Multifacetediguana · 05/01/2012 13:01

Please be gentle!

My ds is 11.5mo. I am back at work on Monday full time after a year of mat leave. Ds has had nursery visits last week and his first full day this week. He is only going to nursery for 2 days a week and will be with grandparents the rest of the time, but it is breaking my heart to leave him at nursery. he has been unsettled in his first few trips there and although the staff have assured me that this is normal I am sobbing at how wrong it feels to leave him there, with people who dont know him or love him. On paper the nursery ticks all the right boxes, it is outstanding according to Ofsted, has great facilities and loevely staff, I have 3 good friends who use it who are all happy with it, but some how I still feel I am not doing what is besr for ds.

I have bf him this whole time, co-slept and never left him for any significant period until he was 10mo and pils looked after him for 4 hours. I am now thinking I have done it all wrong and have made us too attached to each other as it is goig to be such a massive shock and change for both of us and I am worried it will leave him permanently damaged in some way and it was naive of me to expect to parent in this way and then just go back full time without there being a major fall out.

I have no choice but to work full time as my dh is self employed and I earn more than him. The only way I have afforded to have a year off was by saving money when I was pg.

It has also made me doubt my whole life choices. I thought I was doing the right thing by studying hard and working hard to establish a career, but my sil who got p when she was 19 is a sahm as she could never earn enough to cover the cost of childcare, and it is making me wonder if she had the right idea!

Any advice or reassurance would be much appreciated!!

I never expeceted to feel this way - I had booked the nursery place before ds was born, and have always felt, and still do, that I need and want to work to some degree as I love my job0.

OP posts:
greenmoo · 06/01/2012 16:53

I recommend reading 'How Not To F* Them Up' by Oliver James. It's great for deciding what kind of mum you are and what work/home balance will suit you.

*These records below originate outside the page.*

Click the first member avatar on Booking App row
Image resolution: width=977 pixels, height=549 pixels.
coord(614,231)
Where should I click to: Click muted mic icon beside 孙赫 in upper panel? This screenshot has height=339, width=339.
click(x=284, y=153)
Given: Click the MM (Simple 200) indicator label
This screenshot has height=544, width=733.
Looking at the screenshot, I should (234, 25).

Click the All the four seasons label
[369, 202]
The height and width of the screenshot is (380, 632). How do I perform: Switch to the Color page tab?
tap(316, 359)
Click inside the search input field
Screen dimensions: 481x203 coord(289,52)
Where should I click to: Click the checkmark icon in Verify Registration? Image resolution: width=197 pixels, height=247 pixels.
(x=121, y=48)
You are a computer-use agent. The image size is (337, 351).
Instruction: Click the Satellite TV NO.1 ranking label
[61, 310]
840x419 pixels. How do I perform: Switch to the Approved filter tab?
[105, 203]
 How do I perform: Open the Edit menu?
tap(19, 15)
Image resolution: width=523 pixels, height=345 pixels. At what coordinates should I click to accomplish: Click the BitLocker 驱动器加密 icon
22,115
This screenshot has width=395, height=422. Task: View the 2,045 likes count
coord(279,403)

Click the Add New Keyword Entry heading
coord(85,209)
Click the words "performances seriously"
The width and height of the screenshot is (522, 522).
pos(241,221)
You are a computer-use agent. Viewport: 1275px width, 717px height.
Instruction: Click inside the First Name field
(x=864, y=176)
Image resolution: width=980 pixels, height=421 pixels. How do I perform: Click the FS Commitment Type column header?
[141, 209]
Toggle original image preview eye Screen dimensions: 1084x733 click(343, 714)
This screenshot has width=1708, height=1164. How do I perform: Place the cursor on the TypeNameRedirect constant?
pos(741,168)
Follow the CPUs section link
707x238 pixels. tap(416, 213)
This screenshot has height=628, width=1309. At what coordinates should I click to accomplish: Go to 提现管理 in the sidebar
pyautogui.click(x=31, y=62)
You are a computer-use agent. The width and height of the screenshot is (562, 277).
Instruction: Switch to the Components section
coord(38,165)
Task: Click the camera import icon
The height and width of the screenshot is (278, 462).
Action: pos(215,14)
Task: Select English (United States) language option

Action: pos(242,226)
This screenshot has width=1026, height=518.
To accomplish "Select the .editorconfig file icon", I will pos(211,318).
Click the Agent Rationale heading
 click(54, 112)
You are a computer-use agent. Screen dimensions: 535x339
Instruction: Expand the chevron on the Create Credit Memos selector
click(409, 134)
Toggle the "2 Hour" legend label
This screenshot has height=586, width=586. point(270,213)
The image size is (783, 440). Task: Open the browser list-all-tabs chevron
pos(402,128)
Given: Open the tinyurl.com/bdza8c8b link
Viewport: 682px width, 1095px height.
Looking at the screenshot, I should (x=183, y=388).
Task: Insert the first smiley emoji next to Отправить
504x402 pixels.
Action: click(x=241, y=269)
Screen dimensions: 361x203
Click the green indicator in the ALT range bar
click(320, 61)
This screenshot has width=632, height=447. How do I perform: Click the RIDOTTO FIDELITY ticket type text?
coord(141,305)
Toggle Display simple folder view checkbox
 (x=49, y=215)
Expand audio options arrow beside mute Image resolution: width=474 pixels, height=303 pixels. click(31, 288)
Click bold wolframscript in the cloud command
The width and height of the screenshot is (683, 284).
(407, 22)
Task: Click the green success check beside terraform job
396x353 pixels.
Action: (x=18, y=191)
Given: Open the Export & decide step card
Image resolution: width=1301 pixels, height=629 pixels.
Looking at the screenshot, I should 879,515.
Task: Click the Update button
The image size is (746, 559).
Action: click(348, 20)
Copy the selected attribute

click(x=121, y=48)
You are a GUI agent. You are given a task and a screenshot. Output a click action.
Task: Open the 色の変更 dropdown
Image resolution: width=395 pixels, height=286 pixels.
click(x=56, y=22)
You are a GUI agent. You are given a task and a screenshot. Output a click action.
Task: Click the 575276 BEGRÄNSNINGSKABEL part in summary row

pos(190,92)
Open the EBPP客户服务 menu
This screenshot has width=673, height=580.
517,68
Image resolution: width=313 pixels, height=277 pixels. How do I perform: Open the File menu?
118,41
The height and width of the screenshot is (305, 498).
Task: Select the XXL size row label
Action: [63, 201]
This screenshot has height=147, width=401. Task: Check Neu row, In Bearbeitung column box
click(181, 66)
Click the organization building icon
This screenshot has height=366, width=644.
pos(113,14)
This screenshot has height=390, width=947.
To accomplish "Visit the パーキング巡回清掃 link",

YuleingFanjo · 06/01/2012 16:59

Hi there, I just wanted to offer a hand to hold. My DS was exactly the same and the 2 - 3 weeks it took him to settle were awful but he does love it now and it does get better.

I guess the difference is that I really want to work (in my less than average pay job0 because I think it is good for me as a person to do so. If you really don't want that then could you ask for shorter/fless hours?

YuleingFanjo · 06/01/2012 17:00

by the way I am co-sleeping and breastfeeding (Ds is 1 now) and it is possible to do both and have that contrinued closeness while they go to nursery.

zumm · 06/01/2012 19:47

I second the Oliver James book.

Multifacetediguana · 07/01/2012 08:38

Thanks for more supportive replies. For some reason I thought o James was anti child care and would make me feel worse? Or am I getting him confused with someone else?

OP posts:
tiredfeet · 07/01/2012 09:14

Have you discussed your worries with nursery, ds was breastfed/co slept/ slinged but I had to go back to work part time at 7 months. He was carried in a sling, cuddlled to sleep, whatever he needed. We would go to pick him up and he would often be asleep on his key worker's lap while she did paperwork. She may have been a stranger when he started but she is now like his third parent. The same applies to all the nursery workers, he knows them better than his own relatives and it is obvious how attached they are to tthe children. As long as you have found a decent nursery I wouidnt worry on that score, my main tip wouldd be to get a cleaner, if you can, so the time you spend with him is quality time

YuleingFanjo · 07/01/2012 18:42

yes, I heard that about Oliver James too.